I don’t see or taste the world this way and have no conceivable means of understanding what it must be like to experience life like this, or how it would everything about how one would think and behave in the world.

Nor does that pit viper have anyway to wrap their minds around what it must be like be human, to see a million different hues of color and have the visual resolution to pick out the pattern in an animal’s fur that even that animal cannot see, and do it all from a long distance away, while driving a vehicle, sipping espresso, and listening to compositions by Ludovico Einaudi.

This is the concept of Umwelt (pronounced um-velt).

All life is subjective; all experiences are shaped by the hardware we evolved to wield.
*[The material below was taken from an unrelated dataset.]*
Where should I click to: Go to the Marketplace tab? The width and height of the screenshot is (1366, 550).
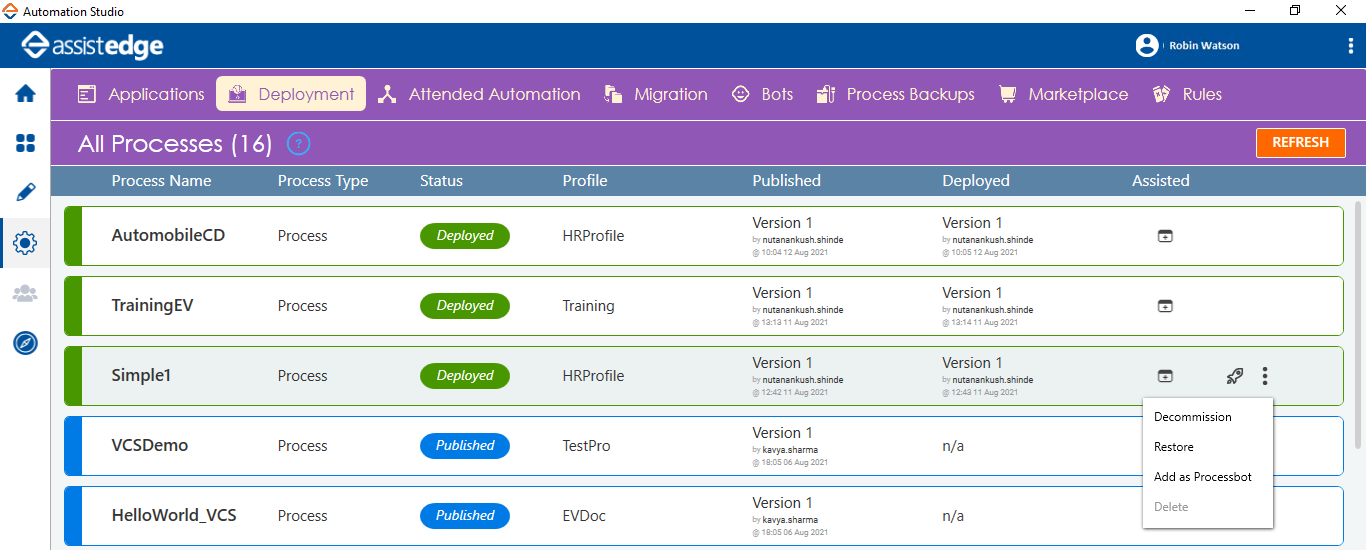click(x=1063, y=94)
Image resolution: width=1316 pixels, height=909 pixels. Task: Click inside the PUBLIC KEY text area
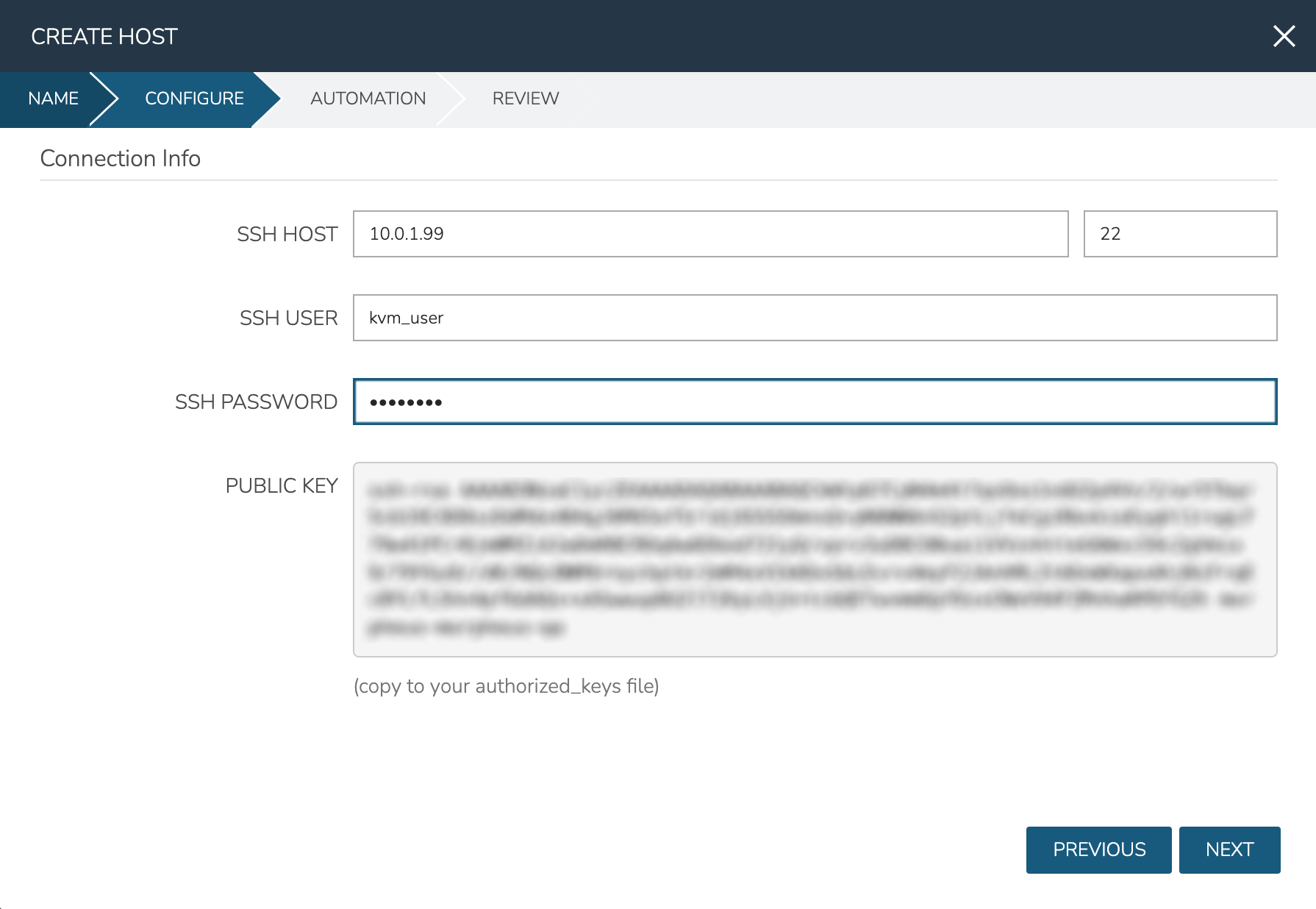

As wildlife photographers, we must be mindful of this. In a national park, animals stand around on the side of the road because they are so inundated by us to have become habituated to us and our noise and our smells. Maybe they are just too stoned from the carbon monoxide of our vehicles to care, which is another possibility. Either way, outside of these very specific situations however, animals are weary of all the other stuff we bring into their world. Different often equates to danger.

Noise works like concentric waves on the water. Small noises equate to small waves. Loud noises are like big waves, driving everything away. I wrote about this at length in my series of articles titled, Zen and the Art of Finding Wildlife.   

But smell is no different. And it’s important to understand you and I cannot even begin to imagine how attuned to smell some animals are, how powerful and profound that sensory experience is to them.

While we can never begin to understand what the Umvelt of another animal must be like, what a three-dimensional smellscape must be like, we can at least try and then adjust our behaviors accordingly. And when we do this, our success as wildlife photographers will grow along with the depths of our own experiences in the natural world.